So complicating the SQL syntax is a significant issue for me. Sticking to as much standard, ANSI SQL as possible makes my programs more portable across RDBMSes. With some of the tools I've written, I can make a full transition from MySQL to MS SQL Server and back again and the application doesn't care. Having that sort of power makes upgrading your database a technology decision, not a business one.
Yes, the features that Postgres have are nice, but to me they represent a very great chance of vendor lockin. I don't believe that the Postgres team will ever pull anything to make me hate them, but then I thought the same about Sun at one point, too.

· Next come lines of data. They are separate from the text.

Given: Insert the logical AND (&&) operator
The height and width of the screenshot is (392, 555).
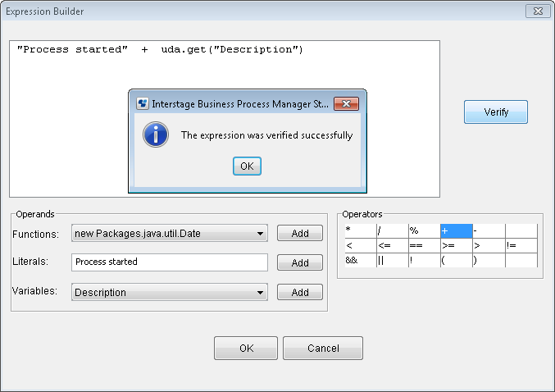Looking at the screenshot, I should pos(361,260).
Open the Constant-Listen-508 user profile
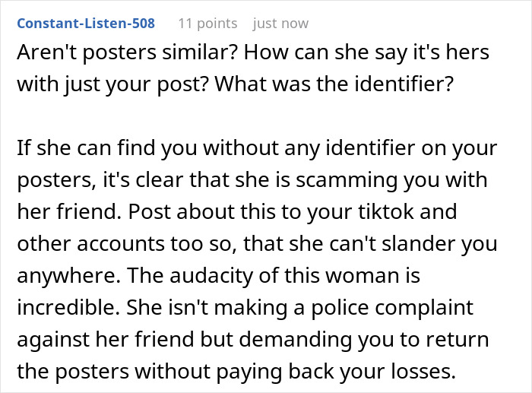532x393 pixels. pos(86,24)
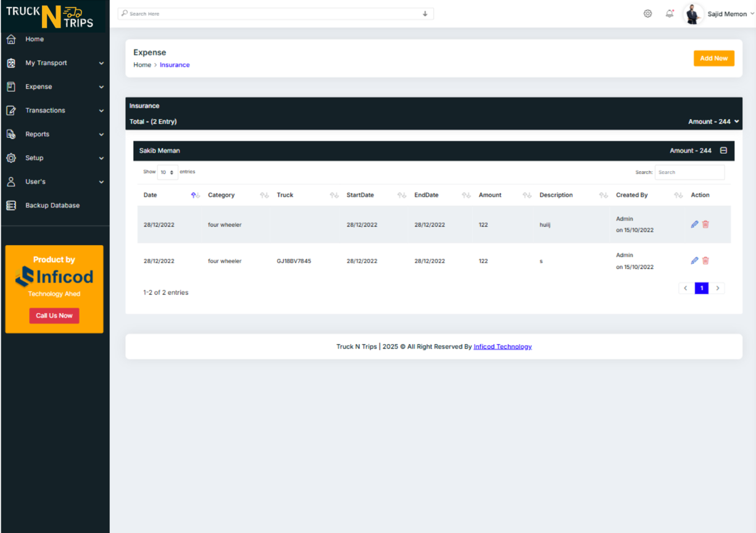Delete the GJ18BV7845 insurance entry
Viewport: 756px width, 533px height.
click(x=705, y=261)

HStore and especially JSON are useful because they allow you to store complex data structures fairly easily. Do you have something that contains a number of somethings that contain a number of somethings that contain a number of somethings? Normally you would need like, 4 tables to store this and carefully planned queries to work with them efficiently. However, if the object graph has no external references (besides the top-level object) you can just safely shove the whole thing into a JSON without losing referential integrity.

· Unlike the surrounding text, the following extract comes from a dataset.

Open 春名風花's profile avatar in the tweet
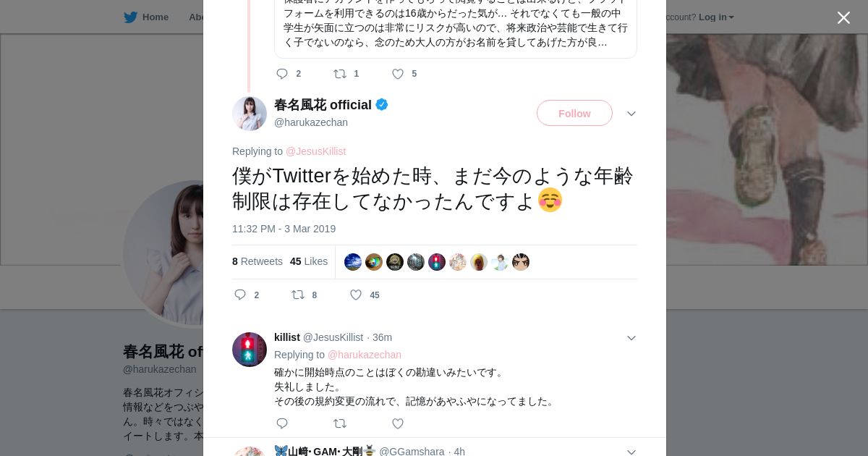868x456 pixels. tap(250, 114)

Your reasons are very valid however so obviously you have to think about the consequences before using non-standard features. However, not using advanced or novel features (which non-standard features tend to be) can also lead to stagnation and loss of competitiveness so you have to also be careful with being careful, if that makes sense.
I'm not very familiar with the JSON datatype in postgres. Is it possible to update subvalues without writing the entire JSON bag?
For example: {"a": 1, "b": 2} (in psuedocode)
User 1: select JSON
User 2 select JSON
User 1: update JSON set "a" = 11
User 2: update JSON set "b" = 22
What would the value of the JSON column be after that. In other systems I've worked in (where it's JSON in a database column), the answer is {"a": 1, "b", 22} or a failure on the second update letting the client know that their copy is out of date.
I'd love to know if postgres can deal with this in the normal relational way so that the result is actually {"a": 11, "b": 22}
Depending on at which point these transactions are started and committed and the isolation level of the transaction this would either result in {"a": 1, "b", 22}, failure at step 3, failure at step 4 or failure when one of the transactions is committed. However, since locks are on row level rather than on value (cell) level, this would be the same even if these values were stored separately in ordinary column types.
You could still achieve what you want by using read committed transaction isolation and keeping your values in separate rows, e.g. a row with a/1 and a second row with b/2. But basically you would need a separate record for every property in your object graph that you want this behaviour to apply to, which could get pretty messy. Does that make sense to you?
> Such data can also be stored as text, but the json data type has the advantage of checking that each stored value is a valid JSON value. There are also related support functions available
That doesn't answer my question. Storing structured data in any single-field, be it checked or unchecked, violates the first normal form, if you're going to be querying directly on sub-fields of that field. If the json document is just getting exported out to the client without any inspection of the document from the SQL side, then it's fine and I see the point of having a JSON type that can validate the data. But to extend the SQL syntax to allow for querying sub-fields of that data is the wrong solution to the problem.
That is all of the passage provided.